The Truth About Why Some People Can’t Set Boundaries
It’s almost impossible to have a healthy relationship with someone who has nonexistent boundaries.
These people are easy to spot. They often love you with an all-consuming intensity. You think, at the onset, that you were always meant to meet. They affirm you, they listen, they want to know your deepest, darkest troubles, and they seem intent on helping you fix them. Your connection with them is instantaneous — until it isn’t.
Out of nowhere, these people disconnect in some way.
They stop answering texts and calls. Eventually, they phase themselves out of your life altogether. They engage in the same type of all-loving behavior with others, and it feels like betrayal. When you speak with them again, they assure you they’ve just been busy, and that they still care about your relationship. Or, if the person doesn’t totally ghost you, they might express passive aggression and jealousy, or they may seem to “blow up” out of nowhere. You may find them acting like they’re best friends with someone they’ve consistently told you they dislike. You may find them committing wholeheartedly to people who hurt and take advantage of them.
When a person has no boundaries, you start to realize that what you thought was love was just a need to be liked — at any cost to their integrity or principle. The honest truth about why some people can’t set boundaries is that they prioritize other people’s perception of them over anything else. This is true of the classic empath and narcissist relationship. The empath perceives the narcissist’s needs as their own and cannot set boundaries; the narcissist takes full advantage of that weakness. For those without boundaries, the way others see them becomes the way they see themselves.
Setting boundaries with people may sometimes deprive them of what they want — but it offers them what they need.
When someone can’t set boundaries, it isn’t because they’re inherently self-disrespecting. It’s usually because they just don’t know how to function any other way. When a person attaches to you too quickly, it’s a safety mechanism. They need everyone they meet to approve of them instantly. They lack boundaries because they lack self-esteem.
People who cannot set boundaries aren’t bad people, even if at times, their behavior seems questionable at best.
In truth, people who lack boundaries are simply people who are scared. People who lack boundaries never learned to separate the needs of others from their own.
A boundary is a limit you place on the behaviors of both yourself and other people. It is the way you communicate what is and isn’t acceptable, or how others should and shouldn’t treat you.
You set boundaries all the time. In fact, the world runs on mutually understood boundaries.
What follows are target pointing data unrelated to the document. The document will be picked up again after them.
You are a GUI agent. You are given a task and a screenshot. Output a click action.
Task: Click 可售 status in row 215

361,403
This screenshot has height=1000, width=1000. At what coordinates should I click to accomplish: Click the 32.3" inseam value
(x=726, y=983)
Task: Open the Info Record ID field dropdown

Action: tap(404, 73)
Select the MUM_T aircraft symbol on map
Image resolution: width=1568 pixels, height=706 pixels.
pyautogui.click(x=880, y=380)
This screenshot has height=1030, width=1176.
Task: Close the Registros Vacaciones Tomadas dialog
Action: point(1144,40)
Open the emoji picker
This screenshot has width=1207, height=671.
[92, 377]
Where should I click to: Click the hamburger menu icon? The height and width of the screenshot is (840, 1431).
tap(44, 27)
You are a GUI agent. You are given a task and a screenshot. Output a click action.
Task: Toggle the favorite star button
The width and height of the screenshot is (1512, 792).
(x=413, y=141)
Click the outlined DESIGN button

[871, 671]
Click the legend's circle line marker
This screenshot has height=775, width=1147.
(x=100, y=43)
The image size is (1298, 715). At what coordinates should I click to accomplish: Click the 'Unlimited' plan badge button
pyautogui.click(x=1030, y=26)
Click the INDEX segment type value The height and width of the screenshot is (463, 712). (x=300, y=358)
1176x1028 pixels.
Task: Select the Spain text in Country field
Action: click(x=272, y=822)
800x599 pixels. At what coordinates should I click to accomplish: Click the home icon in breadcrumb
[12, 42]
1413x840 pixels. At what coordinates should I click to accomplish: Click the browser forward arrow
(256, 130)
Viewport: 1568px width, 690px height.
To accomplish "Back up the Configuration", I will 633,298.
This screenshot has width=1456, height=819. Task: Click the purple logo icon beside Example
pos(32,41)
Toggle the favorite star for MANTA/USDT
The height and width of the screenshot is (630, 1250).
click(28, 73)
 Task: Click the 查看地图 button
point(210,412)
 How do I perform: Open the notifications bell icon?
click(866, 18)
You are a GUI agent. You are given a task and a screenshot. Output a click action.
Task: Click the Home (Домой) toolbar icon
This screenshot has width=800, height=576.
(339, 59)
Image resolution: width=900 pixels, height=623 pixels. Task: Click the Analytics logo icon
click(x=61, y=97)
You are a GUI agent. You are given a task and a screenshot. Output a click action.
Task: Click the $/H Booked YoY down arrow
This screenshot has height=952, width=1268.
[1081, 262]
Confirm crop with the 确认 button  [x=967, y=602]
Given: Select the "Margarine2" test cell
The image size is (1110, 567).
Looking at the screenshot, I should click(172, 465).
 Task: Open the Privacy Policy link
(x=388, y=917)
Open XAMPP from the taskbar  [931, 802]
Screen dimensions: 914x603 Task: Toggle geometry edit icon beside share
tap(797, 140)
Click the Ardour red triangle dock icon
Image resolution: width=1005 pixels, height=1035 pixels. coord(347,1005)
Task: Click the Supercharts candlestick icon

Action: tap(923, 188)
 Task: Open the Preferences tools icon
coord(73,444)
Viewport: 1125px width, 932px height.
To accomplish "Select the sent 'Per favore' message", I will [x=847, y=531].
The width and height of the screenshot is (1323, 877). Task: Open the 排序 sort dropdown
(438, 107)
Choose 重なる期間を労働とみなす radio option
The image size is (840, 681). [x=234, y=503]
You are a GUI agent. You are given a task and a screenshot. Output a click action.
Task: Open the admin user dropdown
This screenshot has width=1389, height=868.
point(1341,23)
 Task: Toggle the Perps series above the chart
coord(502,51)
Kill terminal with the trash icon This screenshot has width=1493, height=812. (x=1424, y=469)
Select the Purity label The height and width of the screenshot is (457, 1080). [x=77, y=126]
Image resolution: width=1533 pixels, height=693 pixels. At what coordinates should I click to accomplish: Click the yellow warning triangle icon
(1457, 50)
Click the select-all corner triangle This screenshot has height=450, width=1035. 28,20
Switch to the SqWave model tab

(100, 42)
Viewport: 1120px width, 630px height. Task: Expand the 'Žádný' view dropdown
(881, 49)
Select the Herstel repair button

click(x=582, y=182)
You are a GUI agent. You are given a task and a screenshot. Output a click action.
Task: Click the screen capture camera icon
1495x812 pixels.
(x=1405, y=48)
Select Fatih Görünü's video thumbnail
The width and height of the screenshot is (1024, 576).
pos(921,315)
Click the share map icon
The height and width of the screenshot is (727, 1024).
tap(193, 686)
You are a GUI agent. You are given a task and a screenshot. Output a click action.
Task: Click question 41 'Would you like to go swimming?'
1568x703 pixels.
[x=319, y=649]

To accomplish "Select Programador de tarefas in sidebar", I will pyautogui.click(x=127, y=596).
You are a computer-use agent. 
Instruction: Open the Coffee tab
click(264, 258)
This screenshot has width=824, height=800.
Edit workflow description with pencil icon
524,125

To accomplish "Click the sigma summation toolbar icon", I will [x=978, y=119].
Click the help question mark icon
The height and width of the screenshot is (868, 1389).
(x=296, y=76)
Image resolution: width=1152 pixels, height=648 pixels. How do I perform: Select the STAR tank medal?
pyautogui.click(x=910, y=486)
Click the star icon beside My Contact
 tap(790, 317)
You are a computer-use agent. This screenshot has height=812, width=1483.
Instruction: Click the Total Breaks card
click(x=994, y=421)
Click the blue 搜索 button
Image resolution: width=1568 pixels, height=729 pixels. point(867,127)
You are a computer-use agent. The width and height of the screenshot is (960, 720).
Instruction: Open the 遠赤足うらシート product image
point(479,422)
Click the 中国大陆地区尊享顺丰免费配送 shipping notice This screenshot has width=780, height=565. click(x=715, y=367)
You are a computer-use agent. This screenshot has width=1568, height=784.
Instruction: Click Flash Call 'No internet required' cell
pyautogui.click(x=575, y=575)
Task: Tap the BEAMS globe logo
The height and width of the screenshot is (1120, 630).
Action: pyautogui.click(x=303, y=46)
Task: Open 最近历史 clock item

You drive a certain distance from the vehicle behind you because you understand that if they were to stop short, you’d greatly reduce your chance of an accident by doing so. When you’re speaking to someone, you keep a comfortable distance from them. If you have to tell them something private, you would lean into their side. You wouldn’t speak an inch or two from their face because it’s uncomfortable.
To set healthy boundaries with others, you must be able to set them with yourself.
Unspoken boundaries govern the world around us. When these boundaries are broken, or blatantly disrespected, people tend to become angry, aggrieved, and outraged.
There are micro-boundaries woven throughout society, and only those who are keenly aware pick up on them. Others have trouble connecting and sustaining healthy relationships unless they understand what these boundaries are.
Ultimately, boundaries are a healthy and important way of building your autonomy, your safety, and your dignity.
To set healthy boundaries with others, you must be able to set them with yourself. To set a boundary with yourself is to honor your own limits.
It is to decide how much you want to work in a week, and then stick to that agreement. It is to choose what time you need to wake up in order to get to work on time, and then honor that. It is to recognize which people you would like to spend time with, and which you wouldn’t.
If you are someone who cannot honor your own boundaries, you will probably find it almost impossible to set them with other people.
If you’re not used to setting healthy boundaries, you will set them in unhealthy ways. Even people who seem to make absolutely no distinction between themselves and others will snap once they’ve been pushed too far.
For a person without boundaries, a breaking point can look like a passive-aggressive comment. It can look like sudden “ghosting,” panicking, yelling, or completely cutting a person off.
When people get to this point, it’s because they cannot be pushed any further. Their survival instinct starts to kick in.
It’s important to remember that these people are not so much angry at the other person as they are angry with themselves. Setting boundaries with people may sometimes deprive them of what they want — but it offers them what they need.
Setting boundaries is hard. That’s why it’s important.
For the people around you to function as their best selves, they need to have a clear understanding of what you will and won’t tolerate. When you don’t set boundaries with other people because you’re afraid of what it might mean for them, you end up holding everyone back. You don’t give others the opportunity to grow and adapt to comfortable and healthy social norms, and more importantly, you don’t set a standard for what’s permissible to you.
Some people can’t set boundaries because they don’t yet care enough about themselves to preserve their sanity and space. You communicate self-respect by imposing boundaries on disrespectful behavior. We teach people how to treat us by showing them how we treat ourselves.